The Committee on Foreign Investment in the United States (CFIUS) is an interagency committee chaired by the Secretary of the Treasury and authorized to review certain transactions involving foreign investment in the U.S. On September 24, 2019, CFIUS issued two sets of proposed regulations published for comment in the Federal Register in response to the 2018 Foreign Investment Risk Review Modernization Act (FIRRMA. Among other measures, FIRRMA imposes mandatory reporting requirements on certain transactions and expands the scope of CFIUS jurisdiction to include review of:
Each set of proposed CFIUS regulations could apply to a transportation business in some way. The important consideration for all companies, particularly transportation-related ones, is that the concept of “critical infrastructure” under FIRRMA is broader than you may otherwise think and a “covered transaction” or certain types of real property transactions will require review by CFIUS.
The proposed “covered investment” regulations (revised 31 CFR 800) deal, in part, with CFIUS’s jurisdiction under FIRRMA to review non-controlling investments in U.S. businesses that own, operate, manufacture, supply, or service specified segments of critical infrastructure termed “covered investment critical infrastructure.” The Appendix to that proposed rule provides a list of critical infrastructure and critical functions as guidance to what is considered subject to CFIUS jurisdiction. Among them are ownership or operation of certain airports; ownership or operation of certain maritime ports or any individual terminal at such ports; and ownership or operation of any rail line and associated connector line designated as part of the Department of Defense’s Strategic Rail Corridor Network.1 Note also that a “transaction” is subject to review more than what might otherwise be thought of as “investment.” For example, the proposed definition covers not only the acquisition of a direct ownership interest or an investment, but also the formation of a joint venture or a “long-term lease or concession arrangement under which a lessee (or equivalent) makes substantially all business decisions concerning the operation of a leased entity (or equivalent), as if it were the owner.”
The new real estate jurisdiction, as implemented in the second proposed rule (proposed 31 CFR 802), is generally structured around specific sites — certain airports, maritime ports, military installations, and other facilities or properties of the U.S. Government — and specific areas in or within “close proximity to” those sites.
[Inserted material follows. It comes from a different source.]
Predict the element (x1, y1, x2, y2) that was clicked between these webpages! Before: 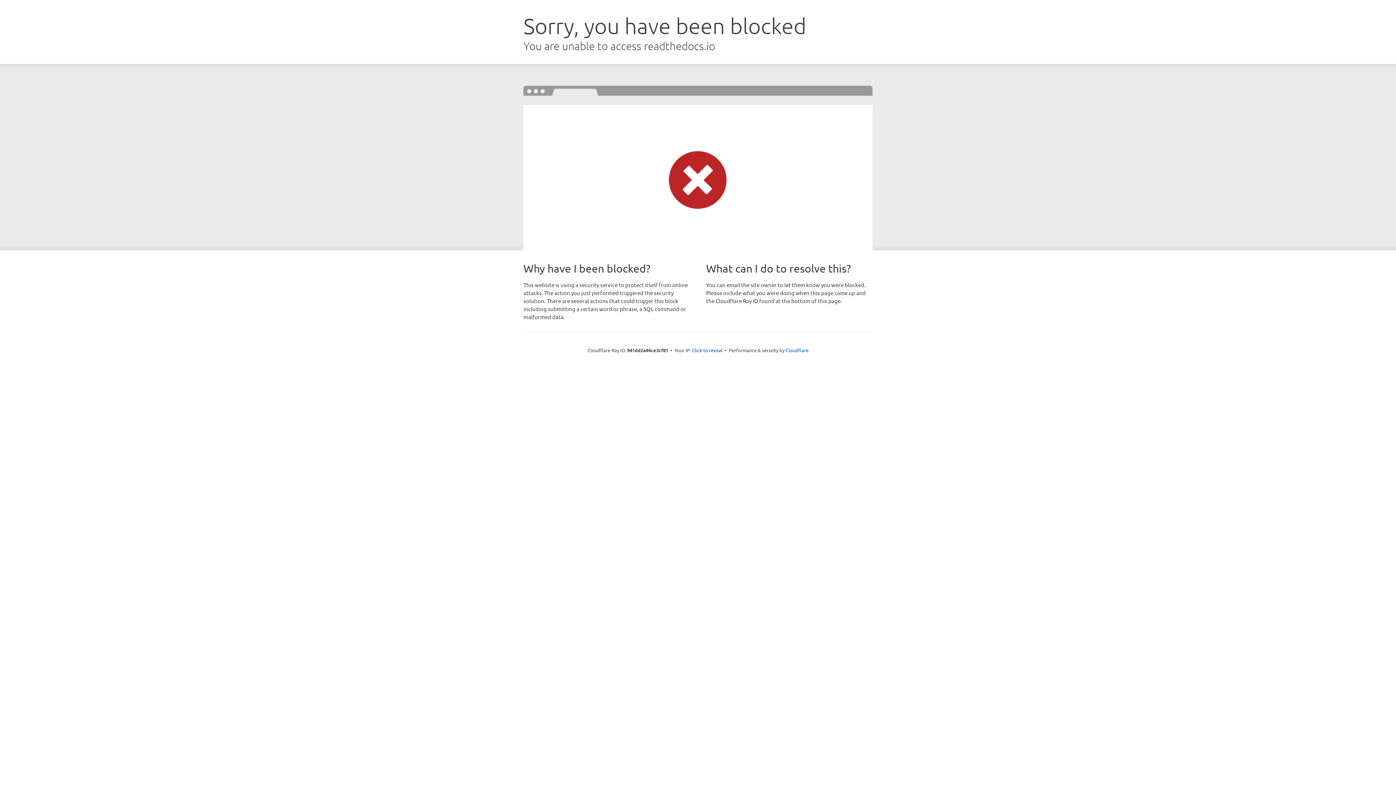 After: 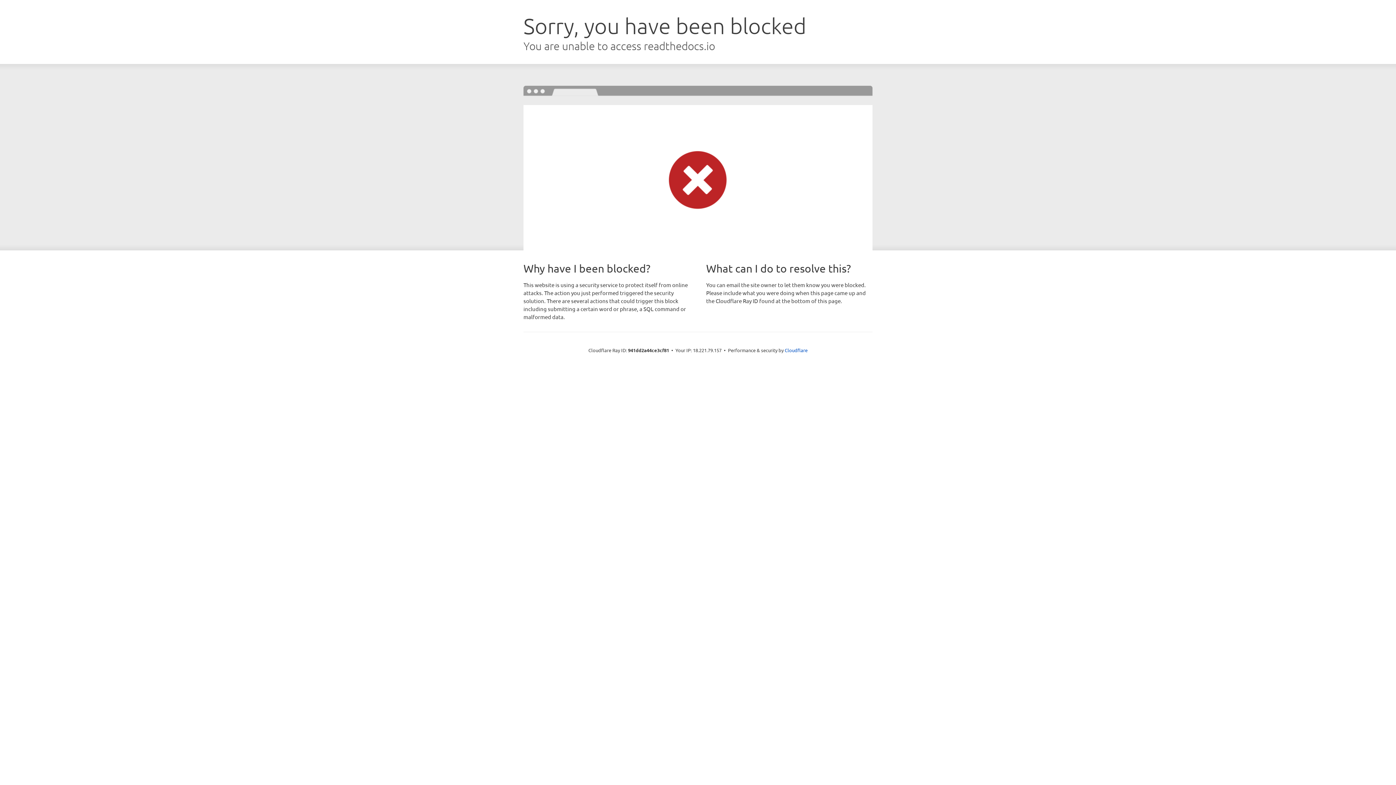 Action: bbox: (692, 346, 722, 353) label: Click to reveal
The definitions are technical but more limited than described in FIRRMA. For example, generally, an airport is any “large hub airport” (49 U.S.C. 40102) or any airport with annual aggregate all-cargo landed weight greater than 1.24 billion pounds; or any “joint use airport” (49 U.S.C. 47175). A maritime port for purposes of the proposed regulation is described in terms of a strategic seaport within the National Port Readiness Network or the top 25 tonnage, container, or dry bulk ports. Also, keep in mind that covered transactions include the sale or lease of the “covered real estate” as well as “concessions” related to such real estate (an arrangement, other than a purchase or lease, whereby a U.S. public entity grants a right to use real estate for the purpose of developing or operating infrastructure for an airport or maritime port. This term includes assignment of a concession by the party who is not the U.S. public entity.) “Close proximity” as used with regard to real property near military installations and/or other U.S. government properties means within one mile of the boundary of such facility. Note, however, that the commentary to the real estate regulation also clearly says that CFIUS has and will continue to retain the authority to assess, and if necessary, take action with respect to any covered transaction under the remaining authority, including with regard to the investments regulation, that gives rise to national security concerns on the basis of proximity to sensitive government sites and activities.
The proposed real estate rules also include proposed exemptions, however, for “excepted real estate investor,” “excepted real estate foreign state,” and “minimum excepted ownership.” Those definitions operate together to exclude from CFIUS’s jurisdiction covered real estate transactions by certain narrowly defined foreign persons who meet specified criteria establishing sufficiently close ties to a defined group of eligible foreign states.
Although the proposed rules are highly technical and not yet effective, now is the time to become familiar with the contours of the rules to assess their impact on, and plan accordingly for, potential transactions.
1 We note, however, that no investment in an air carrier, as defined in 49 U.S.C. 40102(a)(2), that holds a certificate issued under 49 U.S.C. 41102 shall be a covered investment.